The Problem of Working in a Team

Imagine five people modifying the same infrastructure from their laptops. Immediate problems arise:

  • Who applied that change that broke production? Nobody knows.
  • Two people run apply at the same time and corrupt the state (remember subchapter 11.3).
  • Someone applies a change without anyone reviewing it, and deletes a database.
  • There is no record of what changed, when, or why.

The solution is to treat infrastructure just like application code: with Git, branches, Pull Requests, and peer review.
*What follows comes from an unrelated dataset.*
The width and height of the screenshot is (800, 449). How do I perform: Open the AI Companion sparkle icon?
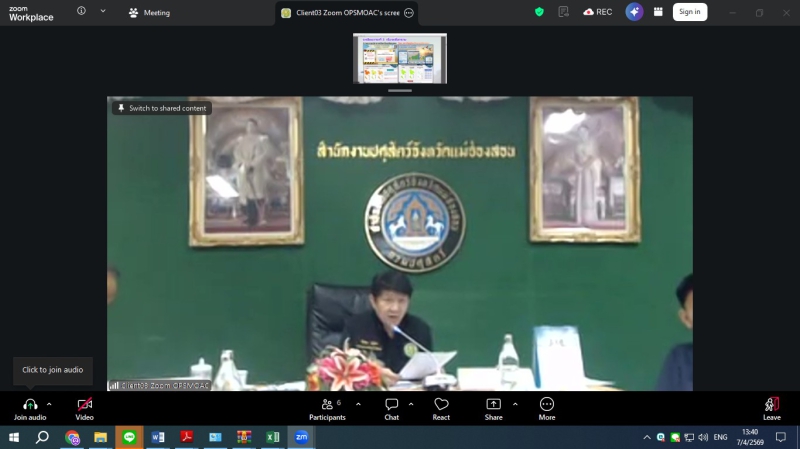(634, 12)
The GitOps Workflow for Infrastructure

The professional workflow (often called GitOps) works like this:

1. You create a branch          →  git checkout -b add-second-server
2. You modify the .tf code      →  (add a resource, change a variable...)
3. You open a Pull Request      →  propose your changes to the team
4. CI runs terraform plan       →  the plan appears automatically in the PR
5. A teammate REVIEWS the plan  →  does it do what we expect? Anything dangerous?
6. Approves and merges          →  merge to the main branch
7. CI runs terraform apply      →  the change is applied in a controlled way

The central idea: no one applies changes from their laptop. Everything goes through a reviewed Pull Request, and an automated system (CI/CD) executes apply.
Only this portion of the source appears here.